On both occasions the bowler unveiled his favourite theatrical celebration, one which would get three more outings before the close. Oshane Thomas bagged the prize wicket of Joe Root, fresh from Test and ODI tons in his last two knocks, for 36 – a flashy cut feathered through to the wicketkeeper.
England reclaimed the initiative with a stand of 99 between Morgan and Stokes, thanks to careful placement, eager running and the occasional blast of power.
Morgan got full value when he did commit, depositing Ashley Nurse, Thomas and the occasional off-spin of Chris Gayle over the ropes. When Stokes followed suit he did so handsomely, launching a huge slog-six over the roof of the stand.
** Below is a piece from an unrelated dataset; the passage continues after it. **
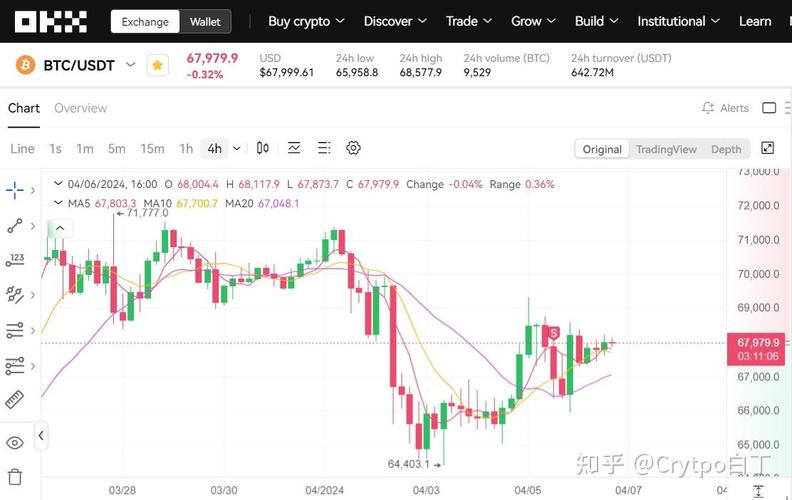Open the candlestick chart style icon
Image resolution: width=792 pixels, height=500 pixels.
(263, 148)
The West Indies spilled Morgan on 41 and 51 but his luck eventually expired. The returning Cottrell did the business again, though Morgan’s half-hit lob to deep midwicket will go down as batsman error.
Buttler briefly looked to have the winning formula at his fingertips, timing the ball effortlessly and scattering bodies on the team balcony as he launched one of his two sixes into the pavilion.
With the result slipping, Holder dug deep and changed the game. Stokes was the first to fall, unable to see the job through after nicking to Hope and senselessly burning a DRS review on his way.
Buttler (34) was close behind, outsmarted by a slower ball that he could only chip to cover, and Holder made it two in two when Curran was given lbw.
Replays showed it to be a rotten decision but Stokes had removed the safety net. Holder’s aura slipped when he dropped a sitter from Rashid on nought but England’s tail never regained the upper hand and Liam Plunkett was last man out with 14 balls to spare.
England had gone in without opening bowler Chris Woakes, rested for Curran with an eye on his ongoing knee issues. In his absence Mark Wood thrived, a polished new-ball spell costing only 13 runs.
Plunkett grabbed the first wicket, John Campbell picking out mid-on, but the game came alive with the early introduction of Moeen Ali. Gayle’s eyes lit up, heaving sixes in each of the spinner’s first three overs, but the 39-year-old never got ahead of the game.
He backed up Wednesday’s 135 with 50 here but chewed up 37 dot balls and ran poorly before Adil Rashid rocked off stump with a leg-break. With Stokes seeing off Shai Hope it was left to Hetmyer to steer the ship and he did so with panache.
Hetmyer’s easy strokeplay needed a foil but England summoned a pair of run outs in 10 balls, Darren Bravo wiped out by Rashid at short third man and Roy swooping brilliantly from point to send Holder back.
Hetmyer had to hurry to reach three figures, getting there by smashing the penultimate ball of the innings for four back over Stokes’ head.